Source: The Times of India
For companies that do their business online, e-commerce giants are spending a lot on brick and mortar. Just 12 hours before the country rang in the New Year, cab service provider Ola signed on 20,000 sq ft of prime office space at Embassy Golf Links (EGL), a premium Grade A business park located just 20 minutes away from Bangalore’s city center of MG Road.
That was the last available office space at the 21-office block EGL campus, which charges tenants approximately Rs 100 per sq ft per month as rent.

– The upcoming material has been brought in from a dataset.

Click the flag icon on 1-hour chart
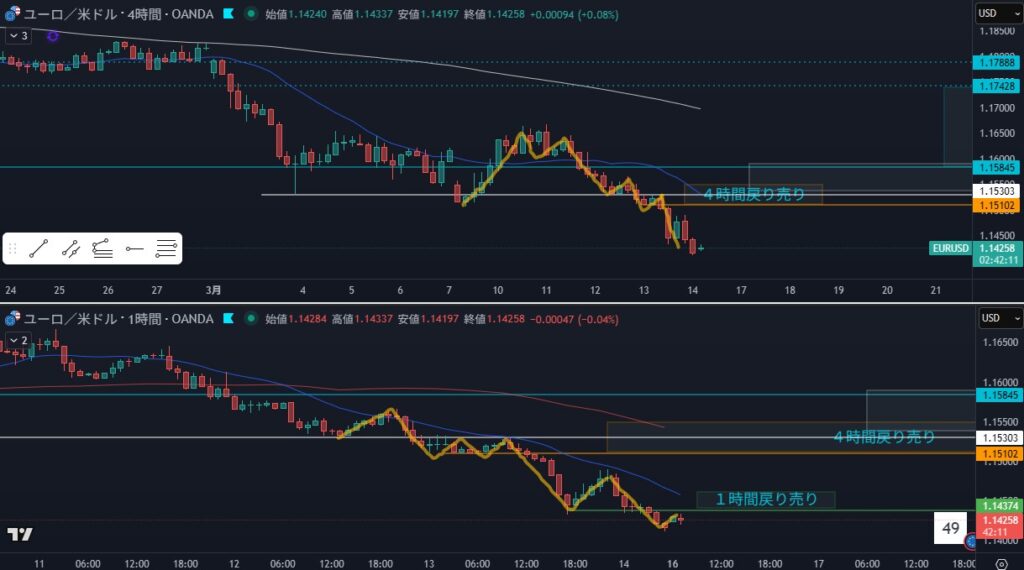229,319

While the office transaction is minuscule in the context of India’s over 400 million sq ft leased office market, the deal signaled the coming of age of the country’s new sunrise sector. Consumer internet firms clearly, are competing for marquee office spaces with Fortune 500 companies who have, for the longest time, dominated India’s tenanted office market.

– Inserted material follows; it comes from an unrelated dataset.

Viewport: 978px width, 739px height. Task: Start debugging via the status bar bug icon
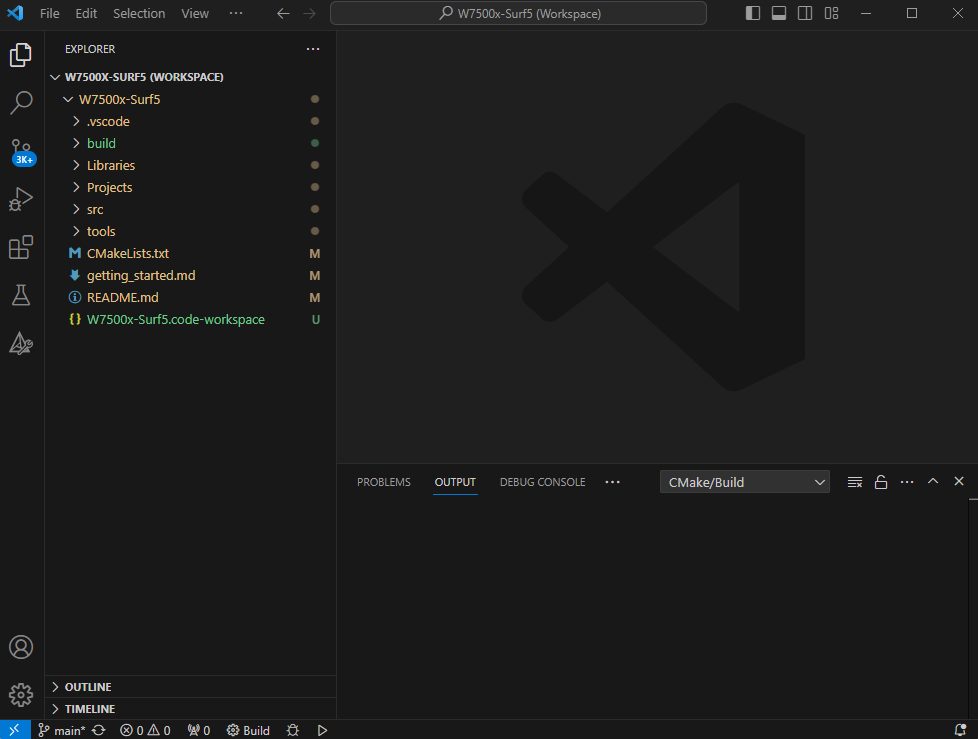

Ola, which took up the 20,000 sq ft at EGL to house its technology division, picked to work alongside the likes of ANZ, Goldman Sachs, IBM, Microsoft, and PricewaterhouseCoopers, among others. Just 60-days before the lease deal, Ola had raised $210 million in funding.
In October last year, Indian e-commerce’s poster boy Flipkart signed a record lease of 3-million sq ft of office space in Bangalore, months after it raised $1 billion in funding. It was the largest office lease deal in a decade. In 2004, San Jose-based Cisco Systems leased 3.2 million sq ft of office space in Bangalore, which is the biggest office space transaction in the country till date.

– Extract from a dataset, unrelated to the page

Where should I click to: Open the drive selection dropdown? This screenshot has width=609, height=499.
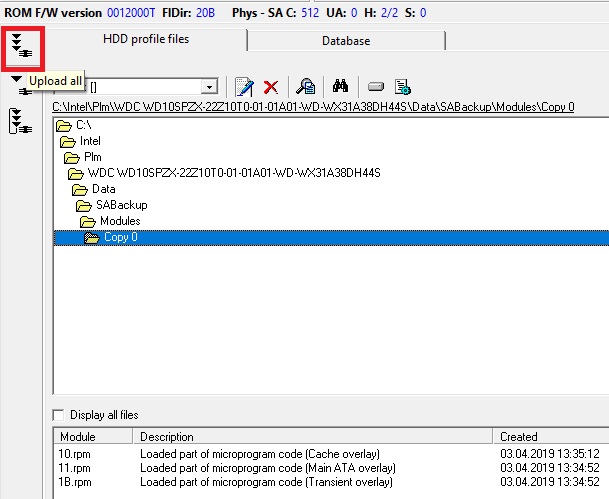tap(209, 87)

As global investors bankroll India’s online consumption story, the e-commerce sector seems to be having a positive spin-off on both commercial real estate and warehousing demand. Says Pankaj Kapoor, MD of Liases Foras, a real estate research firm, “In recent times, e-commerce has been one of the biggest drivers of commercial office absorption.”
Amazon India, which has already leased over 5-lakh sq ft of office space in the country, is close to signing on 1.3 million sq ft in Bangalore as it fights Flipkart for market leadership. Amazon’s global business unit, which has its back-office operations in India, is also looking to take up an additional half a million sq ft in the country.
This heightened level of office demand by consumer internet firms — only to be seen in the IT/ITeS industry — is being driven by the rapid deployment of human resource capital which in turn is fueling growth. Interestingly, the backbone of mobile and internet commerce is engineering talent, similar to the IT/technology industry.
Early this month, Mumbai witnessed its biggest office lease deal of 2015 when real estate portal Housing.com, leased 1.50 lakh sq ft spread over two buildings at the Hiranandani complex in Powai. The five-year lease transaction was concluded at around Rs 100 per sq ft.
In the country’s capital too, the real estate action is hotting up with Azim Premji and Rata Tata backed e-commerce player Snapdeal scouring the market for half-a-million sq ft of office space. Fashion e-tailer Jabong, part of the listed German startup incubator Rocket Internet, has just taken up a fully-fitted out 1-lakh sq ft office space in NCR, which is double its existing office space.
In three years, Radhika Aggarwal, co-founder and CMO of e-tailer Shopclues, recollects the company’s growth in terms of real estate: from a small office housing 10 staff members to working out of a full building that houses 550 employees. “We plan to open one more office in Delhi-NCR,” she says.
Even as demand for office space has picked across the country on account of positive macro-economic sentiments, Shirshir Baijal, chairman and MD of property consultancy firm Knight Frank India adds, “E-commerce supported by local consumption has infused a fresh lease of life into commercial realty.”
Anshul Jain, chief executive of DTZ India, a property consultancy, noted that in a short span of three to four years, no other sector had such a visible impact on commercial real estate as e-commerce. However, in the long run he expects e-commerce to only contribute about 5% to 10% of net office space absorption in the country, while the IT/ITeS industry would continue to dominate with a 55% share.
Jain’s estimate is relatively small as compared to the current absorption trends because the biggest impact that e-commerce will have on real estate will be in the warehousing and logistics space.
“For every 500,000 sq ft to 1 million sq ft of commercial space that gets taken up, at least about 2 million to 2.5 million sq ft of warehousing space will be added,” said Anshuman Magazine, chairman and MD, of property consultancy firm CBRE South Asia.
A recent CBRE research note reported that in 2014, e-tailers took up 1.7 million sq ft of warehousing space, representing 25% of the total 7 million sq ft of warehousing space absorbed across the top seven metros in the country. In fact, the e-commerce sector emerged as the largest demand driver of logistics/warehousing space in the country as of last calendar, outpacing traditional sectors like FMCG, pharmaceuticals, automotive components, food and beverage, and electronics.
“The warehousing sector will become increasingly vibrant as the e-commerce segment pivots itself on strong back-end support operations,” said Anuj Puri, chairman and country head of consultancy firm JLL India.